Du même coup elle distille, volume après volume le style concis et clair de son protégé : « Le romancier, mu par une mémoire prodigieuse, crée un monde en réduction, découpé en tout petits morceaux, ce qui exige une patience infinie devant la phrase. Un geste campe une atmosphère. Un visage fermé résume la tourmente soudaine. Un mot pris au vol, une phrase lapidaire épargnent tout bavardage. » souligne Muriel Steinmetz. Ce roman qui reprend les données de l’histoire familiale d’Applefeld se déroule cette fois dans un paysage de vacances au bord de la Bukovine. La menace est cependant bien présente.
Robert Bober fait pour sa part la une du monde des livres après celle de Libé ; même photo qui montre le réalisateur, couturier, photographe, écrivain assis sur un coin de table comme à l’époque Dumayet, « avec lequel Robert Bober a constitué un duo, un « attelage amical », qui fut l’honneur de la télévision française à partir de la fin des années 1960. » précise Raphaëlle Leyris.
Il lui écrit donc une lettre intitulée Par instant la vie n’est pas sûre. Ce n’est pas un exercice de pessimisme pour autant : « si la possibilité du pire est rappelée au détour de plusieurs passages, telle une promenade avec son petit-fils dans le quartier de la Butte aux Cailles, il s’agit ici d’abord de célébrer, dans l’incertitude de l’existence, la possibilité du meilleur ».

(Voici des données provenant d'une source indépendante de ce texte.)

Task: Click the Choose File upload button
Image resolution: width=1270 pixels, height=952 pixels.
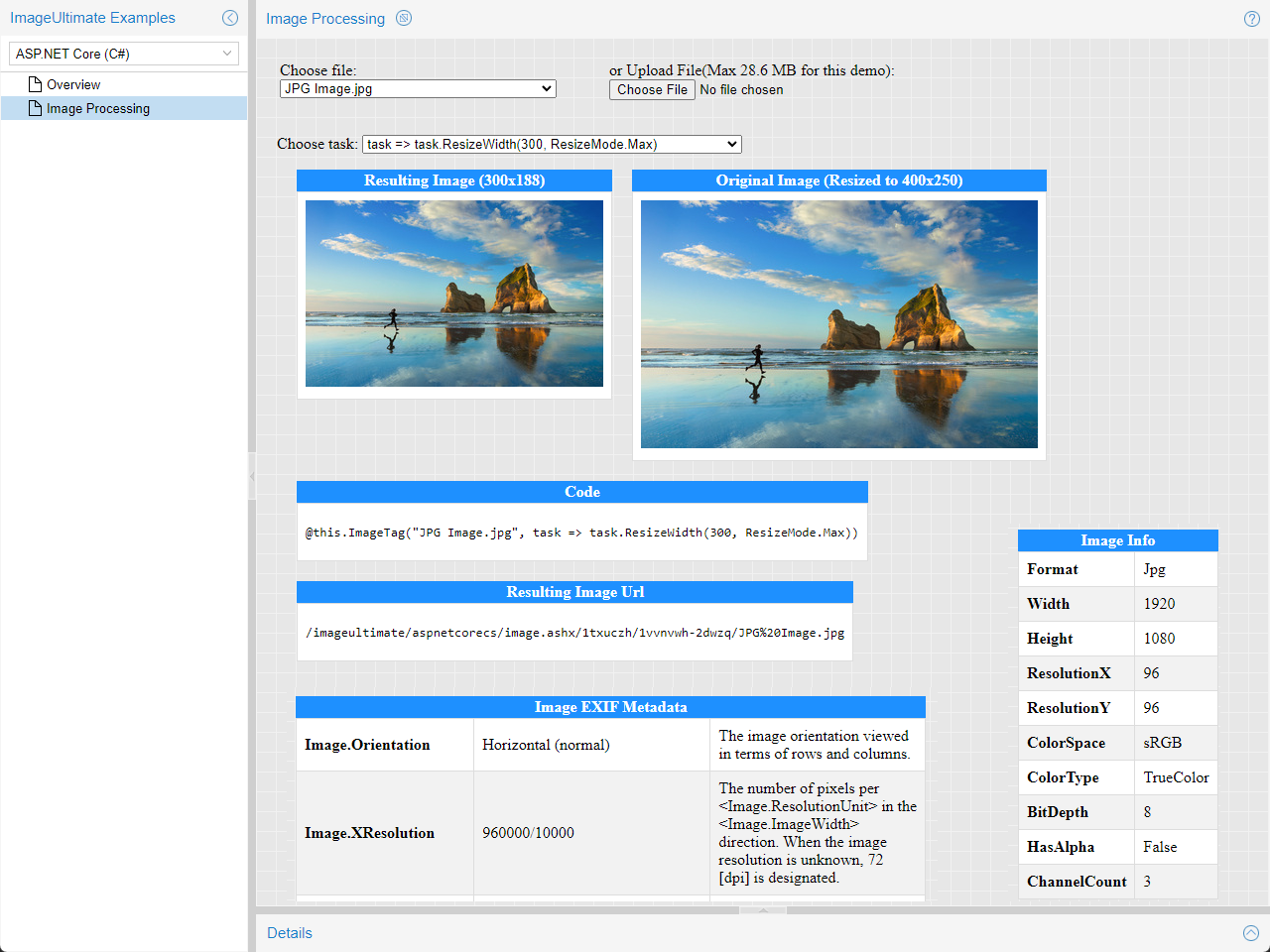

Contre Amazon ne pouvait sortir qu’au Nouvel Attila ; Claire Devarrieux met en avant l’auteur espagnol (catalan) Jorge Carrion qui se livre à un tour du monde des librairies, ce qui lui permet d’exorciser peu ou prou notre peur d’Amazon en prouvant la vitalité de la librairie.
Elle y voit « un livre en mouvement, un passage de relais » et elle renvoie aux pérégrinations de l’auteur, du passage quasi obligé par la Bibliothèque de Buenos Aires (et Manguel) aux visites de maisons d’écrivains dans la baie de Naples et aux librairies coréennes : « Au lieu d’inciter à se tourner vers des écrans, comme dans les médiathèques occidentales, les librairies coréennes rendent les livres interactifs. Il y a de quoi écouter de la musique au rayon musique, dessiner au rayon design, et cuisiner au rayon des livres de recettes. » La solution, vraiment ?
Personnages réels de roman extrêmement romanesques, les espions continuent de vivre dans les livres y compris lorsqu’ils ont existé. C’est le dossier du Figaro littéraire autour de quatre figures connues et moins connues : Richard Sorge russo-allemand qui travaille pour Staline et l’une de ses disciples Ursula Kuczynski dite Agent Sonya. Parfaite ménagère britannique le jour, elle envoie à Staline les secrets de la bombe A la nuit nous dit Astrid de Larminat.
Discret aussi Elie Cohen, espion du Mossad qui aura (carrière achevée) un timbre à son effigie ; Mohammed Aïssaoui indique qu’il a aidé à la victoire des Six jours.
Et, bien entendu, Ian Flemming dont on ne raconte jamais assez la vie parfois à l’image de son héros James Bond « L’érotisme avéré de certaines séquences devra sans doute en partie à la relation sadomasochiste du couple Flemming. » Heureusement, Sean Connery n’est plus là pour lire ça.
Dans le pêle-mêle
Dans ce même numéro spécial Israël et Palestine de l’Huma, on retrouve également David Grossman et sa lignée de femmes abandonniques tentant de survivre au régime de Tito.
Toujours dans l’Huma, Erri de Luca et, pour ce titre, la fidélité de l’engagement mise en avant ; c’est le premier à rappeler la stratégie de l’interrogatoire et ses coups tordus, question de culture.
Les conflits d’une mère d’Elisabeth Badinter continue sa carrière, chez LibéL cette semaine, rappel en chiffres « quinze heures de travail par jour, , deux guerres en sept ans et seize enfants en dix-neuf ans ». Père moderne, aimant ses enfants, mère moderne qui se reproche ses complaisances vis-à-vis de certains de ses enfants souligne Geneviève Delaisi de Parseval qui souligne par ailleurs le travail de l’auteur sur la famille.
Charles Juliet avec son journal et une anthologie personnelle est dans La Croix : « bien qu’il se refuse à l’admettre, il est souvent venu en aide aux existences cabossées qui ont rencontré son regard ou ses mots nous dit Laurent Schwartz.